Transcribe exactly the lines from the one containing "Task: Select the yellow segment of 등급 donut" through the end of the data, both included. Leave out pictures.

####

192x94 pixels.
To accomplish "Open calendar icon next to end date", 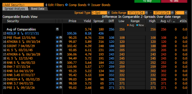I will click(172, 13).
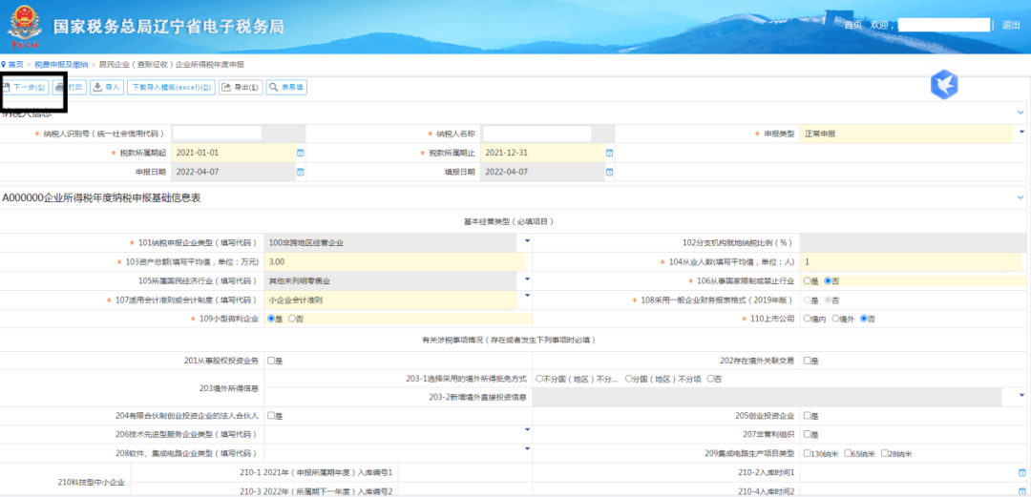Click 退出 to log out
Image resolution: width=1031 pixels, height=497 pixels.
[x=1011, y=25]
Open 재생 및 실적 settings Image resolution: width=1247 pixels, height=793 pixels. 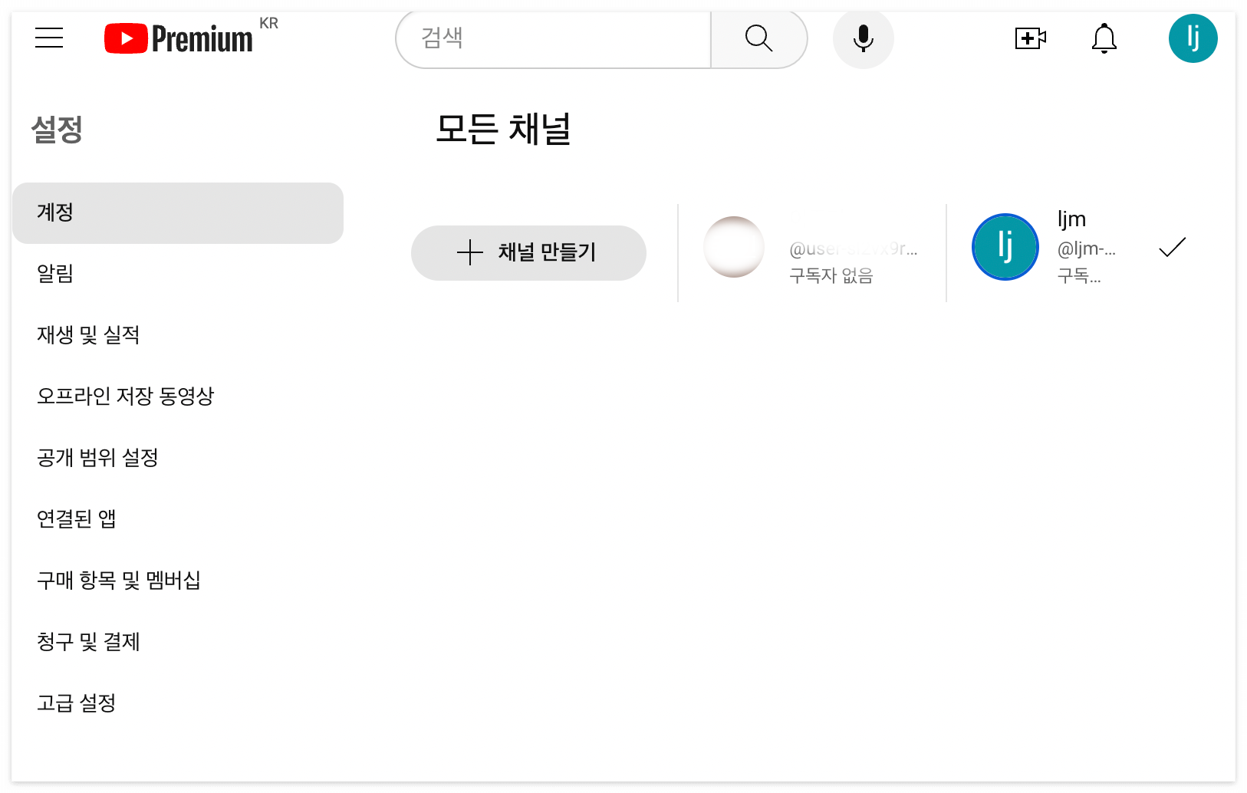tap(87, 335)
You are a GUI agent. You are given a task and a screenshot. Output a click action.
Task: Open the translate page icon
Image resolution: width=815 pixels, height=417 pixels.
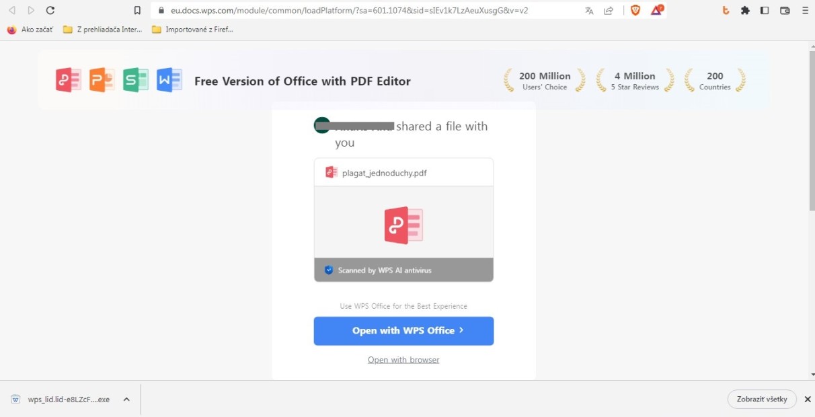(x=589, y=11)
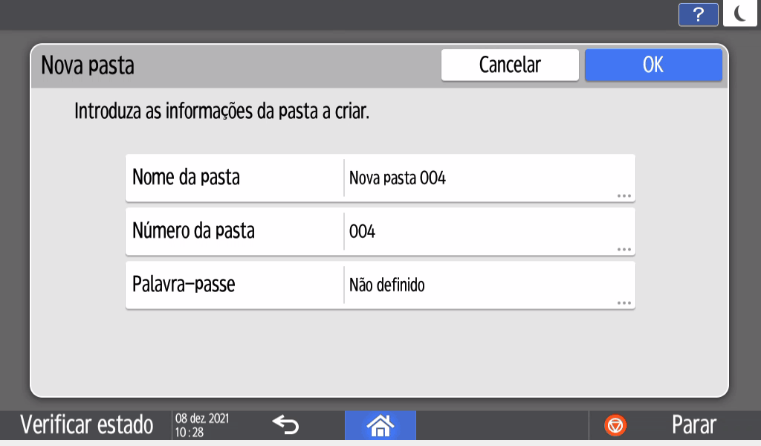Click ellipsis in Palavra-passe row
The width and height of the screenshot is (761, 446).
624,303
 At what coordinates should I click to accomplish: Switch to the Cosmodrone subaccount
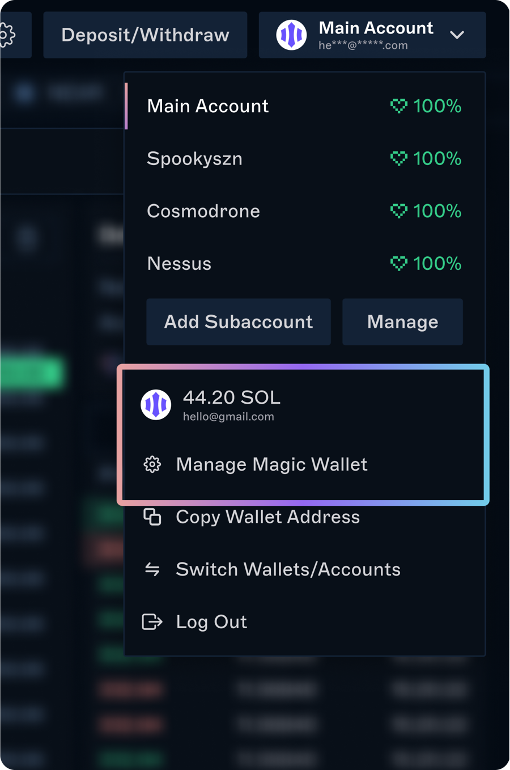click(x=203, y=211)
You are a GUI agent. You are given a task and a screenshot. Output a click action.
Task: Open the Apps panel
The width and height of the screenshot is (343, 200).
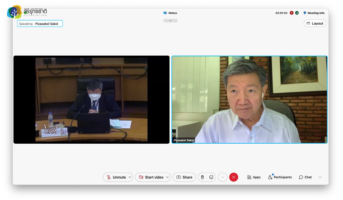(x=254, y=177)
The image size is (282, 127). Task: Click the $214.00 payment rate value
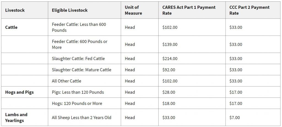(x=170, y=58)
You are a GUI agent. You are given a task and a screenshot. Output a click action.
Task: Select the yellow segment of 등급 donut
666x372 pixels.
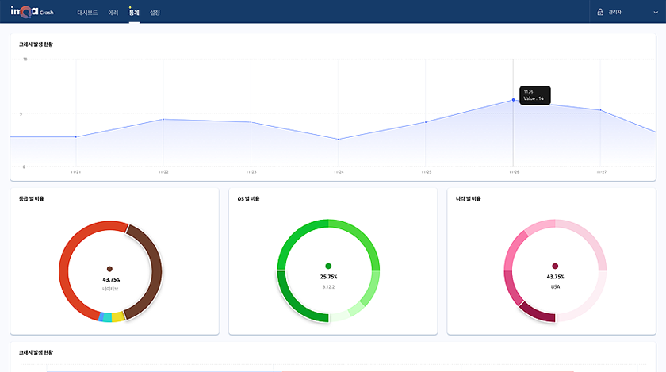(118, 316)
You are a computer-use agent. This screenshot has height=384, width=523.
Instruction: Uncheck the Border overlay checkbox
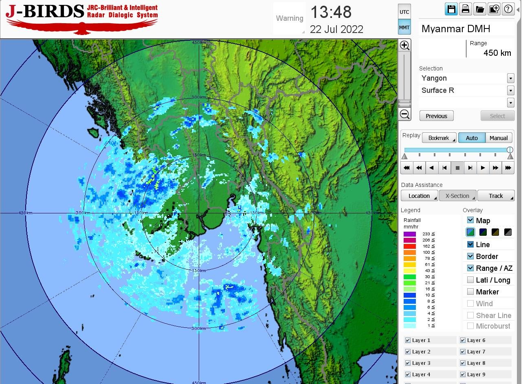[470, 256]
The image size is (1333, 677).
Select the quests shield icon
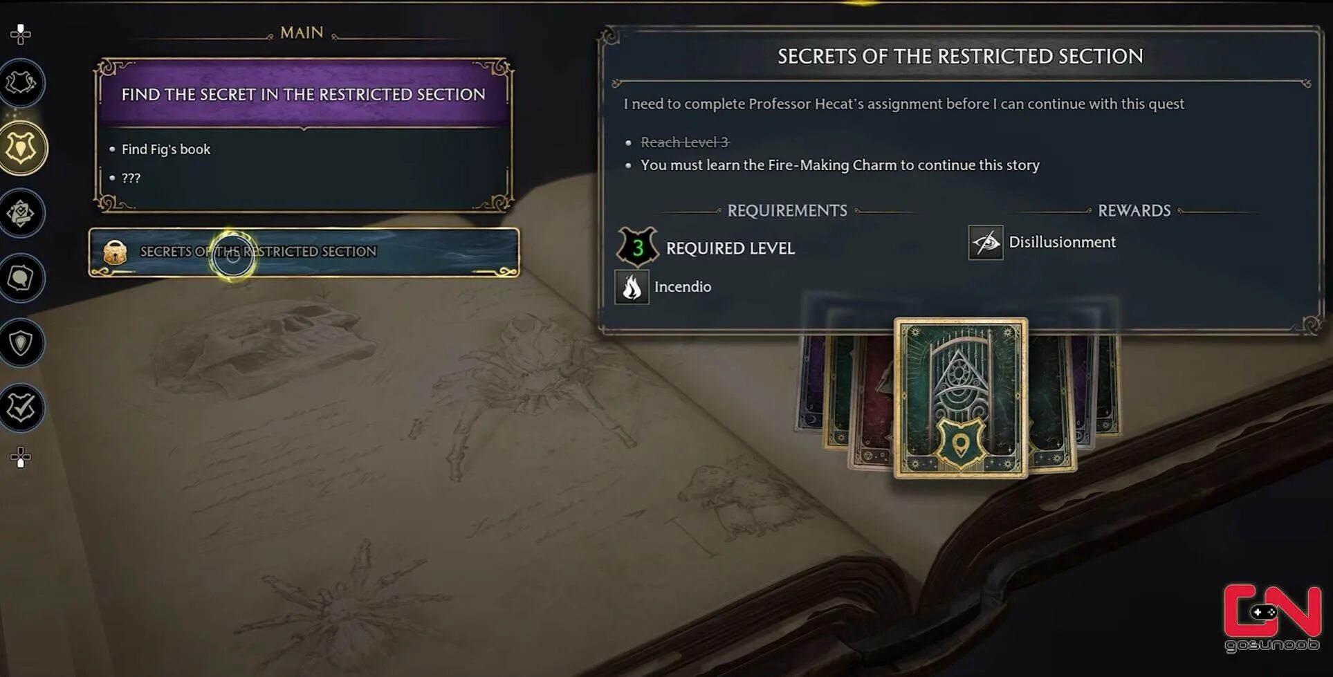[22, 148]
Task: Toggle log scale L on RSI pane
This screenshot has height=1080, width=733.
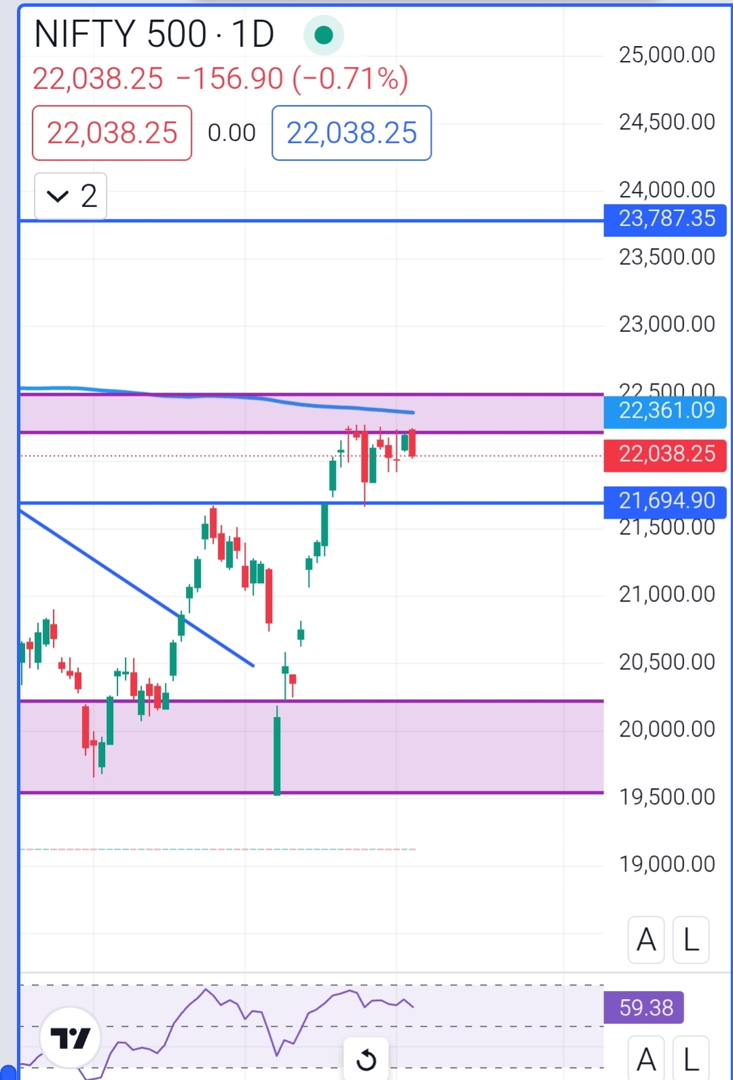Action: (691, 1058)
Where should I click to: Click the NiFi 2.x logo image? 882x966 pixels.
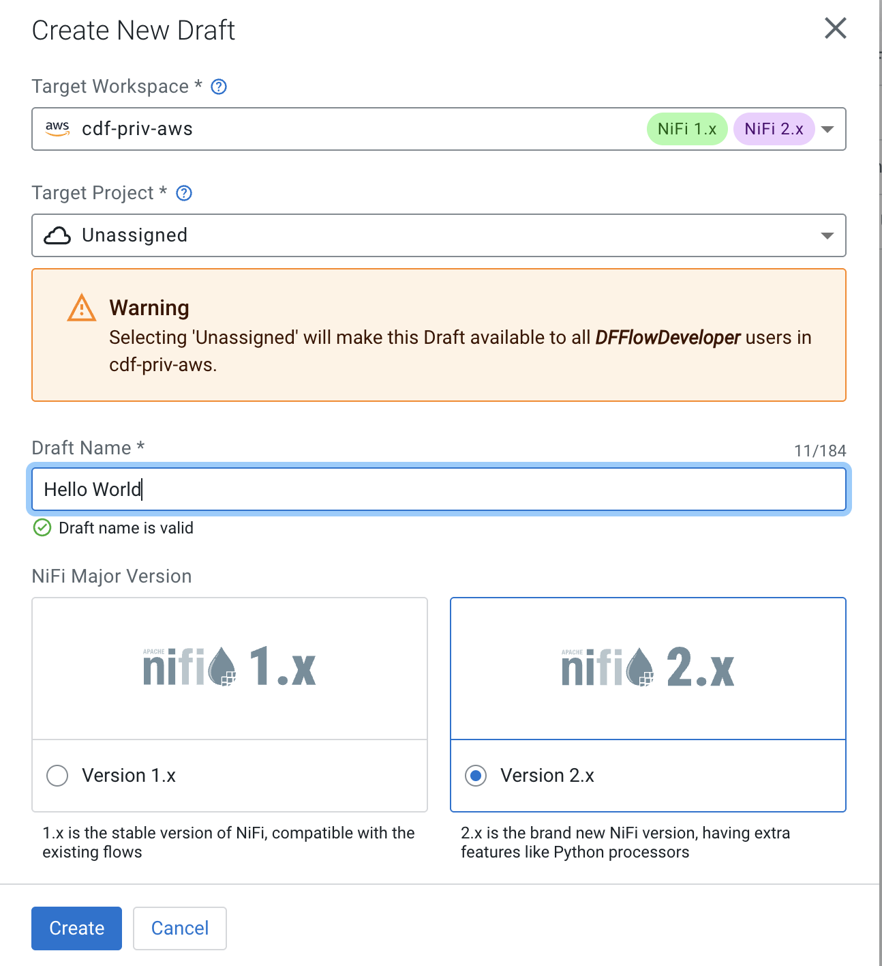(x=648, y=667)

####

TASK RESULT:
Task: Select the yellow segment of 등급 donut
666x372 pixels.
(118, 316)
You are a computer-use agent. This screenshot has height=384, width=523.
Instruction: Uncheck the Border overlay checkbox
[470, 256]
The image size is (1333, 677).
Select the quests shield icon
[22, 148]
Task: Toggle log scale L on RSI pane
This screenshot has height=1080, width=733.
Action: (691, 1058)
Where should I click to: Click the NiFi 2.x logo image? 882x966 pixels.
(x=648, y=667)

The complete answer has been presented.